Plano passed the Equal Rights Ordinance earlier this month. Now a coalition has formed in opposition.

There’s a growing movement to overturn what happened here at City Hall two weeks ago, and the battle lines are forming for a fight that could go to the voters.

When Plano added sexual orientation and gender identity to its list of protected characteristics, it was immediately met with backlash. Prestonwood Baptist Church hosted an emergency meeting to launch efforts to repeal the ordinance.

“I used to attend Prestonwood Baptist Church, and to see them still continue a hard line stance against gays and lesbians, it’s very discouraging,” Sean Sala said.

Sala is a nationally recognized LGBT activist who grew up in Dallas and recently moved back to the area. He’s called on local leaders to condemn efforts to repeal the equal rights ordinance.

“There is a difference between saying what you believe and then going out to make an organized effort to repeal somebody’s rights,” Sala said.

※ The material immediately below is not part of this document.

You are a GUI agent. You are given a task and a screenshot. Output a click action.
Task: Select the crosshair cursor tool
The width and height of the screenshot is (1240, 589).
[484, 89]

When asked to comment, a spokesperson for Pastor Jack Graham at Prestonwood Baptist Church referred us to Houston-based Executive Director of the Texas Pastor Council Dave Welch.

“So far we’ve had over 50 churches and many elected officials and other citizen leaders stepping forward to express opposition,” Welch said.

He believes Plano’s ordinance is unfair to those whose beliefs don’t recognize sexual orientation as a protected characteristic.

“Business owners in particular who express their religious beliefs, for example who choose not to provide flowers for a same-sex blessing ceremony or something of that nature,” Welch said.

But Sala insists repealing the ordinance would open the door to widespread discrimination.

“I’m gay. I’m an Iraq war veteran, so I could walk into any business in Plano, and somebody based on their own presumptions of me could deny me service, and I fought for this country. It’s just disgusting,” Sala said.

Opponents have until next month to gather nearly 4000 signatures to get a referendum on the May ballot. It would allow voters to decide this issue.

A spokesperson for the City of Plano released a statement about the ongoing debate over the equal rights ordinance.

It reads in part, ” The City of Plano remains committed to promoting the full enjoyment of civil, religious and human rights for our citizens and visitors. As we implement the Equal Rights Ordinance, we are committed to respecting opinions of all citizens.
Like anyone, Pastor Graham certainly has the right to speak out on the City of Plano Equal Rights Ordinance.”